Perdebatan vaksin kembali terjadi beberapa waktu lalu ketika muncul vaksin berbayar yang dijadikan opsi oleh pemerintah. Dari sini pun muncul berbagai kritik dari lapisan masyarakat untuk membatalkan vaksin berbayar tersebut. Banyak pihak yang menyayangkan keputusan pemerintah menghadirkan vaksin berbayar. Hal ini didasari pada kenyataan bahwa vaksinasi berbayar tidak mencerminkan sense of crisis dari pemerintah.
Rancangan dan Rencana
Pemerintah sendiri sudah memiliki rancangan untuk vaksin berbayar yakni dengan menunjuk PT Kimia Farma sebagai pelaksananya. Rencananya pada tahap awal, layanan vaksinasi individu ini akan dihadirkan di 8 klinik Kimia Farma yang berada di kota Jakarta, Bandung, Semarang, Solo, Surabaya, dan Bali. Sementara itu untuk total kapasitas vaksinasi di 8 klinik itu yakni sebanyak 1.700 peserta per hari. Sedangkan vaksin yang akan digunakan pemerintah dalam vaksinasi individu ini adalah Sinopharm.

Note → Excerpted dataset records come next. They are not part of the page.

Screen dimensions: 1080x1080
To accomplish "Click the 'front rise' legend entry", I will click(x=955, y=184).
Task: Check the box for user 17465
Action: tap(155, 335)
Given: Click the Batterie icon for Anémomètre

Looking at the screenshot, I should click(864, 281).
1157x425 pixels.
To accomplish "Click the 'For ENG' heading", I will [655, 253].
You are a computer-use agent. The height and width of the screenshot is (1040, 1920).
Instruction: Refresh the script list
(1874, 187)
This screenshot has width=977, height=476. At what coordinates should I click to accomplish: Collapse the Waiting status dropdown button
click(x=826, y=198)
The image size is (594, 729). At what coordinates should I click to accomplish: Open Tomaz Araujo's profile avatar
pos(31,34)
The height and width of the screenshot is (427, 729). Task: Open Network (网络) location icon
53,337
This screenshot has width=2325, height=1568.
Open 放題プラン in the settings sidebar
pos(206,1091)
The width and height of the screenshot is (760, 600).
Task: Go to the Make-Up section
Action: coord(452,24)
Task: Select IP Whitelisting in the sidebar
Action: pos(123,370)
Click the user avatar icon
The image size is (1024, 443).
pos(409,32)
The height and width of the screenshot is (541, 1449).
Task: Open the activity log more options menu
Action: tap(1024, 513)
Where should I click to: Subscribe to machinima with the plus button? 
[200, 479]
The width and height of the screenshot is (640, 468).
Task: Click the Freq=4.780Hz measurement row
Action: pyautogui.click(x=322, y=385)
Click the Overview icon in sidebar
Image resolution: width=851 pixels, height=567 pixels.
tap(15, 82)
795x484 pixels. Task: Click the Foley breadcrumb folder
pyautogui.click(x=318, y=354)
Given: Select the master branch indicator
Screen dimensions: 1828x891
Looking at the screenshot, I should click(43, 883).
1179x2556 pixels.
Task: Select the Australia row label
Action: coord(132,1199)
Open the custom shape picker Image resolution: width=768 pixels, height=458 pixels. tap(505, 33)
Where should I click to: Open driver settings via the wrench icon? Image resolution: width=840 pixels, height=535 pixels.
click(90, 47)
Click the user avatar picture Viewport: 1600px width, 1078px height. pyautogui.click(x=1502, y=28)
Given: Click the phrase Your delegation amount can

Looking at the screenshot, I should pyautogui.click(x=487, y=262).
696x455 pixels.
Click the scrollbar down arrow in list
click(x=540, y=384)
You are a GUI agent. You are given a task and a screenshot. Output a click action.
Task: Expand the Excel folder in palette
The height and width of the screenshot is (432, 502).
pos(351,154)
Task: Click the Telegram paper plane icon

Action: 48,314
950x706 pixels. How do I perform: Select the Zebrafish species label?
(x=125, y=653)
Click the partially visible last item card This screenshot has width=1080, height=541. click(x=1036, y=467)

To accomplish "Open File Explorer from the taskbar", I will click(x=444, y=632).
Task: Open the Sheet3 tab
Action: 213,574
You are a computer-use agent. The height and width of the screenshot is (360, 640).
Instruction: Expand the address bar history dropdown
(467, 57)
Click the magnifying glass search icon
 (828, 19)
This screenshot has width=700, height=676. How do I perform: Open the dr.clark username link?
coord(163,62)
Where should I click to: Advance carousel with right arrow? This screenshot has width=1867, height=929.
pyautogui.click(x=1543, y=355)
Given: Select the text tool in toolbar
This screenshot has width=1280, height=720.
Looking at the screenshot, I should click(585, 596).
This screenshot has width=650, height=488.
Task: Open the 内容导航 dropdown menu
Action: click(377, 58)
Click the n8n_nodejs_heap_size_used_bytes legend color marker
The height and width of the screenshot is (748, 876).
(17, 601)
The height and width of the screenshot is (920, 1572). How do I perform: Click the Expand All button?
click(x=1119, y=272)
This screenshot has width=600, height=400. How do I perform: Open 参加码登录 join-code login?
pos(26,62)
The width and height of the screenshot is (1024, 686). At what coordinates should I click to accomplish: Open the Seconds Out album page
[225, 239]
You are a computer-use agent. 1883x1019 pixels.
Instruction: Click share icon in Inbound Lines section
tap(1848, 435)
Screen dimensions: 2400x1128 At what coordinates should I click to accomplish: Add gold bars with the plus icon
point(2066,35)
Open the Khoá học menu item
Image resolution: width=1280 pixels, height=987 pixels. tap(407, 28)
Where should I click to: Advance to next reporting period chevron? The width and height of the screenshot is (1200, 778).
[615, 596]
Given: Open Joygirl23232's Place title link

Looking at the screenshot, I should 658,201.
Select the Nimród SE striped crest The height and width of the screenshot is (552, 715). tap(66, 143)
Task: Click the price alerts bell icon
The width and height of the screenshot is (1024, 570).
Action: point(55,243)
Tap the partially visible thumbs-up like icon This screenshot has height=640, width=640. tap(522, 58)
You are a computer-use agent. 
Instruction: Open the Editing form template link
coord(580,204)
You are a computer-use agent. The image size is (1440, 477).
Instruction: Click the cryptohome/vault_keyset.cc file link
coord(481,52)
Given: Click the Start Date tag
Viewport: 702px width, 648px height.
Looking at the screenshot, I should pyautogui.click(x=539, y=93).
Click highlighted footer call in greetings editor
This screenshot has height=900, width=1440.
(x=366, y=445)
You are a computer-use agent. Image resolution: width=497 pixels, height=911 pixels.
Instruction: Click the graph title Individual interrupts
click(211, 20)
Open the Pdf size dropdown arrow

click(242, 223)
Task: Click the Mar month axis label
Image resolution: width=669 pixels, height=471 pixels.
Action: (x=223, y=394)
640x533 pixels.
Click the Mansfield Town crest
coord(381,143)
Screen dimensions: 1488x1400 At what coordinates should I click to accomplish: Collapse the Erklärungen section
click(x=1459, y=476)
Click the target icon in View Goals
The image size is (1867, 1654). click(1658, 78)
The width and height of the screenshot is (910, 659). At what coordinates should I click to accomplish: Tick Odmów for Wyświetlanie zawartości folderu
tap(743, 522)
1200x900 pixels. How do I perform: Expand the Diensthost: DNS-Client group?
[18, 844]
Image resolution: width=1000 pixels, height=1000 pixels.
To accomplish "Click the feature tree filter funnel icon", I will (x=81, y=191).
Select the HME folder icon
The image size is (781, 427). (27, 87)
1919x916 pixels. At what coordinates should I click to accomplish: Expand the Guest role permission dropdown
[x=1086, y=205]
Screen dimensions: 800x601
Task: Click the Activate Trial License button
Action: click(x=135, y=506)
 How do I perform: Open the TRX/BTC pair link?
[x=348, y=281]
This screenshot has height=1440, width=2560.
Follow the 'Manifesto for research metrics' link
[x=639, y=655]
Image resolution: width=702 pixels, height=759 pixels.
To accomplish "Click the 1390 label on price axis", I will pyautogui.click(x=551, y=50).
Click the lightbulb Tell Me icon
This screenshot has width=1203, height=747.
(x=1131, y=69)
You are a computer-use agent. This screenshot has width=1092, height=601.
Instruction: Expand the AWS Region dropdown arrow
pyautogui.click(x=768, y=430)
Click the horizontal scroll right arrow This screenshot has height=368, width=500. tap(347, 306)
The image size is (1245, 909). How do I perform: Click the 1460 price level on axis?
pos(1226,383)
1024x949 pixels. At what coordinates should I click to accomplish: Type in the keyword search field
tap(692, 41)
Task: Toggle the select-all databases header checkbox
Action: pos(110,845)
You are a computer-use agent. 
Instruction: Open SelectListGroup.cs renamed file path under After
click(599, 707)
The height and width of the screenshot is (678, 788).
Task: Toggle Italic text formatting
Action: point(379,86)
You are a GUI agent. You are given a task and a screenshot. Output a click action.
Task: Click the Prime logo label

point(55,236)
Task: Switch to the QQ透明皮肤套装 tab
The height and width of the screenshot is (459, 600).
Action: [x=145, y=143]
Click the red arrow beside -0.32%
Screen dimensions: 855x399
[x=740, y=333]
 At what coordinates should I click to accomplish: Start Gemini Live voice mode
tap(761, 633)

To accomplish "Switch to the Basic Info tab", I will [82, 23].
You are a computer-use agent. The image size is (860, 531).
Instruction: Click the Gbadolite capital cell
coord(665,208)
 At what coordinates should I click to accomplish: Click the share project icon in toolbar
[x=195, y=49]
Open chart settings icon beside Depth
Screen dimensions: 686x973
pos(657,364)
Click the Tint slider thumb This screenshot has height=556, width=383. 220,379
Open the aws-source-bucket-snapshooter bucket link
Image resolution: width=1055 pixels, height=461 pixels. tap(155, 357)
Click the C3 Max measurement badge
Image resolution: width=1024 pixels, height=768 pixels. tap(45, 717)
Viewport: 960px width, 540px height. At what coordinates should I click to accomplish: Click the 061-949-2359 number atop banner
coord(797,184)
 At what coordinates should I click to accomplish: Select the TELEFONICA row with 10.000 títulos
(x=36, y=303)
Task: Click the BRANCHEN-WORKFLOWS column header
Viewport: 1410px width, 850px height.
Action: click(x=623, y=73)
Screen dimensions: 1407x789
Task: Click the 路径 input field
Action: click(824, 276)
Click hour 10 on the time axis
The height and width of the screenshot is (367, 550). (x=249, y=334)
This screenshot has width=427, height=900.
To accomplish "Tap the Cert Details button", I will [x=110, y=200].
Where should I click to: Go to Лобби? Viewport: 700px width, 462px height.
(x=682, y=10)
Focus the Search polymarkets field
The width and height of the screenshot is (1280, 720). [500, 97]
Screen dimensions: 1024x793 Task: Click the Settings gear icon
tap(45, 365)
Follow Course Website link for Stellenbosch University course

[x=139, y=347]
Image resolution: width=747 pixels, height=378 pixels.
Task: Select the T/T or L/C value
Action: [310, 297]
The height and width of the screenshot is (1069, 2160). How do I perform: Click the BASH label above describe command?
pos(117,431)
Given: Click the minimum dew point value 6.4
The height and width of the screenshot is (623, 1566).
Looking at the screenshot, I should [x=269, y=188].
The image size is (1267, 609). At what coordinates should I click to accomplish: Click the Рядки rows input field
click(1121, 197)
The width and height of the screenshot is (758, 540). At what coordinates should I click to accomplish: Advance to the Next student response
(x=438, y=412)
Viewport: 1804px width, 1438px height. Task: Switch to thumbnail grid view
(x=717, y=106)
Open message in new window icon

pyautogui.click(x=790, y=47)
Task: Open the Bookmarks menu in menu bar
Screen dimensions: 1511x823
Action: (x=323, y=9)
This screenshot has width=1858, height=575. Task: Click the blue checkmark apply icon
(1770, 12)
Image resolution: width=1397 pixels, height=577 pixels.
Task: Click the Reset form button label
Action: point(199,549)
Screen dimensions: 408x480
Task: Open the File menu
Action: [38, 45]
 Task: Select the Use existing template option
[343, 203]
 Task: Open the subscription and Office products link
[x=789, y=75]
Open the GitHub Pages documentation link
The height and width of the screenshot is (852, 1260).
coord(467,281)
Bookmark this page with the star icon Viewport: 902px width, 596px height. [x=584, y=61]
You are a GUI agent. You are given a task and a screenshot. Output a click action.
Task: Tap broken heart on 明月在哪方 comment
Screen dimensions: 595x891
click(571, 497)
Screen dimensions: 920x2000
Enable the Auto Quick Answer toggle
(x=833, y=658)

“Setelah menjalankan Vaksinasi Gotong Royong perusahaan, Kimia Farma memberikan pilihan baru bagi masyarakat yang hendak melakukan vaksinasi sendiri. Kami siap memberikan layanan vaksinasi Individu melalui klinik-klinik kami di seluruh wilayah Indonesia,” kata Direktur Utama Kimia Farma Verdi Budidarmo.
Penundaaan Vaksinasi Berbayar
Namun setelah pemerintah mengumumkan vaksinasi berbayar ini pada 12 Juli 2021 muncul berbagai kritik baik itu dari masyarakat, pengamat, lembaga konsumen, hingga DPR RI. Dari sini kemudian Kimia Farma menyatakan memutuskan untuk menunda pelaksanaan vaksinasi individu.
“Kami mohon maaf karena jadwal vaksinasi gotong royong individu yang semula dimulai hari Senin, 12 Juli 2021 akan kami tunda hingga pemberitahuan selanjutnya,” ucap Sekretaris Perusahaan Kimia Farma Ganti Winarno Putro.
Kritikan Terus Belanjut
Meski sudah ditunda, kritikan pada vaksinasi ini masih terus berlanjut. Kali ini kritikan datang dari Organisasi Kesehatan Dunia (World Health Organization/WHO). Mewakili WHO yakni Dr Ann Lindstrand selaku Kepala Unit Program Imunisasi WHO menyebut setiap warga negara harus diberikan akses yang setara untuk vaksin Covid-19. Terlebih melihat kondisi Indonesia yang diserang varian Delta yang terus meningkat kasusnya.
“Penting bahwa setiap warga negara memiliki kemungkinan yang sama untuk mendapatkan akses, dan pembayaran apapun dapat menimbulkan masalah etika dan akses (vaksin tersebut),” kata Ann.
Alih-alih memungut pembayaran, Ann mengatakan bahwa Indonesia bisa mengakses lebih banyak vaksin gratis dari kerja sama internasional seperti Covax Facility yang merupakan program kerja sama di bawah WHO. Jadi dari Covax Facility ini menurut Ann maka Indonesia bisa mengakses pendanaan dari berbagai lembaga internasional terkait biaya pengiriman dan biaya lain-lain yang membebani, seperti biaya transportasi, logistik, hingga tempat penyimpanan vaksin.
“Jadi dananya jangan terlalu banyak. Yang penting di sini adalah bahwa setiap orang memiliki hak dan harus memiliki hak akses ke vaksin ini terlepas dari masalah keuangan,” tukas Ann.
Dibatalkan
Dari banyaknya kritik yang bermunculan maka pemerintah pun kemudian memutuskan membatalkan vaksinasi berbayar atau vaksinasi gotong royong individu. Sekretaris Kabinet Pramono Anung sendiri menyatakan bahwa keputusan pembatalan tersebut merupakan arahan Presiden Joko Widodo (Jokowi).
“Setelah mendapatkan masukan dan juga respons dari masyarakat, Presiden telah memberikan arahan dengan tegas untuk vaksin berbayar yang rencananya disalurkan melalui Kimia Farma semuanya dibatalkan dan dicabut,” jelas Pramono.
Dari keputusan ini maka pemerintah memastikan bahwa vaksinasi akan tetap digratiskan bagi seluruh masyarakat.
“Sehingga, dengan demikian mekanisme untuk seluruh vaksin, baik itu yang gotong royong maupun yang sekarang mekanisme sudah berjalan digratiskan oleh pemerintah,” tutup Pramono.